There were scores of hard business details to be thought of and talked about, and we three conspirators sat together until the night was late.  When at last Ruffiano left us, the count detained me.

“The world is full of changes,” he said, “and no man knows what may happen.  We may never meet again, Fyffe, and I have a solemn charge to leave you.  If I am caught again they will make short work of me.  I do not mean to be caught if I can help it, but I know the risk I run.  If anything should happen to me, I counsel you, for Violet’s sake, to retire from The Cause.  She cannot spare us both, and Italy has no claim on you.”

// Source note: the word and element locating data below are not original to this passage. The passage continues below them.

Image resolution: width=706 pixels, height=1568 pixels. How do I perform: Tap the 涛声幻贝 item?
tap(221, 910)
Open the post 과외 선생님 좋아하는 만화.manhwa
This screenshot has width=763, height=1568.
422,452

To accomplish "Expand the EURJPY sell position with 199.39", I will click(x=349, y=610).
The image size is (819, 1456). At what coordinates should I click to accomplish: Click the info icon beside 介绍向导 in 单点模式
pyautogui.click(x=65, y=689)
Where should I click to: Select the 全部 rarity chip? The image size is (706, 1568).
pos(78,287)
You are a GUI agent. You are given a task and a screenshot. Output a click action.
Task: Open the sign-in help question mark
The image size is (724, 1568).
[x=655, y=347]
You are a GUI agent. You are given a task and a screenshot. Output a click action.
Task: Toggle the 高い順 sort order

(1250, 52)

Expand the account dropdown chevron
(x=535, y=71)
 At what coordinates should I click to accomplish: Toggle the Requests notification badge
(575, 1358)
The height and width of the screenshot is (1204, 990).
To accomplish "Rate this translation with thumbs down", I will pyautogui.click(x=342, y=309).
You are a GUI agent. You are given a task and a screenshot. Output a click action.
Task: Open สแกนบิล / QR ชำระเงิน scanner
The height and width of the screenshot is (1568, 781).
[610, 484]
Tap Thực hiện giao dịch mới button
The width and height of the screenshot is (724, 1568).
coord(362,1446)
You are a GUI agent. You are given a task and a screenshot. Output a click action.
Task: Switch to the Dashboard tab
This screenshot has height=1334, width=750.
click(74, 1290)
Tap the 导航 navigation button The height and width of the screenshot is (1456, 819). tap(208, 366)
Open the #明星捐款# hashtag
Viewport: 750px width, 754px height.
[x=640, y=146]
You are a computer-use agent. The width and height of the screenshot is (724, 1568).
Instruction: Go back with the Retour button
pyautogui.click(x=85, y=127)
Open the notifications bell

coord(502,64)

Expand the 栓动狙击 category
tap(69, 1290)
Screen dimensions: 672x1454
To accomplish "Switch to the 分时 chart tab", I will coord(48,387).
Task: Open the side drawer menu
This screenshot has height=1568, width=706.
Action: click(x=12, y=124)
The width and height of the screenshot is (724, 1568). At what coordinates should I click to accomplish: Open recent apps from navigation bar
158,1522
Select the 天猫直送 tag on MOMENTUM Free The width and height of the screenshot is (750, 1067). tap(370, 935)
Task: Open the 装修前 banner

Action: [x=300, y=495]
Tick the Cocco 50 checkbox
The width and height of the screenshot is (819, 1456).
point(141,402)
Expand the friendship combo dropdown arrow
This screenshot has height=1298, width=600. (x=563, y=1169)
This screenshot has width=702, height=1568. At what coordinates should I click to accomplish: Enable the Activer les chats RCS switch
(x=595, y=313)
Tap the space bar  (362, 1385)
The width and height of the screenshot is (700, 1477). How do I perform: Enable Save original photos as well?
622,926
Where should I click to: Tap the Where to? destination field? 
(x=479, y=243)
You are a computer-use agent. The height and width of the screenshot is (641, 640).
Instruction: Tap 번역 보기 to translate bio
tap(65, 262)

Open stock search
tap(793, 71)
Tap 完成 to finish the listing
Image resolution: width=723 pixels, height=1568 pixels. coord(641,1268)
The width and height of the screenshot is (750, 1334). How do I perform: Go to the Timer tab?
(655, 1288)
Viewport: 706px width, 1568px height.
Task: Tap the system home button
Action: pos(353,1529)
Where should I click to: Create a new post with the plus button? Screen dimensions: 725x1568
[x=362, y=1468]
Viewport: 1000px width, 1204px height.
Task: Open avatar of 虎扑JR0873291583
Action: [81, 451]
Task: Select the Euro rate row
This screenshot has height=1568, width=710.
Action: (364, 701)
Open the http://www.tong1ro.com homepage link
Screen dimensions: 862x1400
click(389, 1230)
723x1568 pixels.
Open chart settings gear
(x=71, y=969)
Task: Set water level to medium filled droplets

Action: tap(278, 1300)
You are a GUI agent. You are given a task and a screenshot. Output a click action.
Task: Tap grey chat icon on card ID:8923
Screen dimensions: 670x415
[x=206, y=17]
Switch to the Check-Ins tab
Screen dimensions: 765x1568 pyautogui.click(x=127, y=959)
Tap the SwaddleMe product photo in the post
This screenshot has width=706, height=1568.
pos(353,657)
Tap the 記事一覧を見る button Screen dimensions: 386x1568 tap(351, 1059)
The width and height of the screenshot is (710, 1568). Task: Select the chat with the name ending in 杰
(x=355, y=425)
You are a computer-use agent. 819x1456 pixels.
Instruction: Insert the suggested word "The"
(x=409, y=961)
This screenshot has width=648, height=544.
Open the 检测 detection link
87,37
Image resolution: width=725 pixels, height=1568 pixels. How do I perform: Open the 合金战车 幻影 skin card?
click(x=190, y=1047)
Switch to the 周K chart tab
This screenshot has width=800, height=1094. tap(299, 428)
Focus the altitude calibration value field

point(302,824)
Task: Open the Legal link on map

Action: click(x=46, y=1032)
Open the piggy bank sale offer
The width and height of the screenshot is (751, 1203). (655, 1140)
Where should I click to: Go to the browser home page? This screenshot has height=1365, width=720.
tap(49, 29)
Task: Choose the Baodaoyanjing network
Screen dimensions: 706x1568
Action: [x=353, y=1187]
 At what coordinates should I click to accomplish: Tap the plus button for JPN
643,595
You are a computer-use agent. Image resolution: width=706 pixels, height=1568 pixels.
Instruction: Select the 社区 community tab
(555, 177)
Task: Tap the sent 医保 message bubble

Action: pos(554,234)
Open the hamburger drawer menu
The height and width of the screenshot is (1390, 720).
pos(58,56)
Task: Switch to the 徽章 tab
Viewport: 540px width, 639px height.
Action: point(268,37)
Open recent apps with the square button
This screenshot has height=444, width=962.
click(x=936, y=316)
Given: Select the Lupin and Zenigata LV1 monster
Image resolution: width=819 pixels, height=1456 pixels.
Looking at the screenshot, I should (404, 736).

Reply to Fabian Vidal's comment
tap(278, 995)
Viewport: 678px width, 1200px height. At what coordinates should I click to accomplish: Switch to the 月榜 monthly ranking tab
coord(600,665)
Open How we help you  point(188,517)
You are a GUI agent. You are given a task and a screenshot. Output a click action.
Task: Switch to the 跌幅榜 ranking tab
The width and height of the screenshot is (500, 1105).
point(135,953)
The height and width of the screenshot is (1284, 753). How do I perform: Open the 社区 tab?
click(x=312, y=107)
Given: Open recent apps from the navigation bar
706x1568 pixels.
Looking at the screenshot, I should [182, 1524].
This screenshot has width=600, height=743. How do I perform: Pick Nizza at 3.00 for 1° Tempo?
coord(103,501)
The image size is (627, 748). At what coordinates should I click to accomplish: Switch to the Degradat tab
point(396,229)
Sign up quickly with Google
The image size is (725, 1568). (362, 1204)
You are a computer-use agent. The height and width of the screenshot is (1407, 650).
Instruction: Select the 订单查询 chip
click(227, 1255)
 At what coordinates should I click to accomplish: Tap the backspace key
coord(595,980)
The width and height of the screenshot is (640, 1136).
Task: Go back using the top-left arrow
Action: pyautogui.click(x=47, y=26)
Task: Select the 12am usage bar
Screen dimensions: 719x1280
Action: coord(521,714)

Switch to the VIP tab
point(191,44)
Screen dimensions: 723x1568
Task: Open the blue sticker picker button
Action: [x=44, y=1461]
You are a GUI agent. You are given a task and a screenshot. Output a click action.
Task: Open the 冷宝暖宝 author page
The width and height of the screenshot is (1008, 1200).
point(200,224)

I suppose the surprise I felt at receiving such advice from such a quarter showed itself in my face, for he went on with a smile: 

“I see you wonder at me, but I have had time to think since Violet spoke out her mind this afternoon.  A man may have a cause and may set it above everything in the world, but a woman sees an individual-her father-her lover-her brother-her husband-a baby-any solitary human trifle-and to her the one individual is more valuable than any ideal.  You will do as I wish, Fyffe?”

“No!” I answered.  “I am pledged, and I will carry out my promise.  I should despise myself and Violet would despise me if I went back from it.”

“Well, well,” he answered, and I could not tell from his manner whether he was pleased or displeased at my reply, “we are all in God’s hands.  Good-night, and good-bye.  We shall not meet again for a little while, in any case.”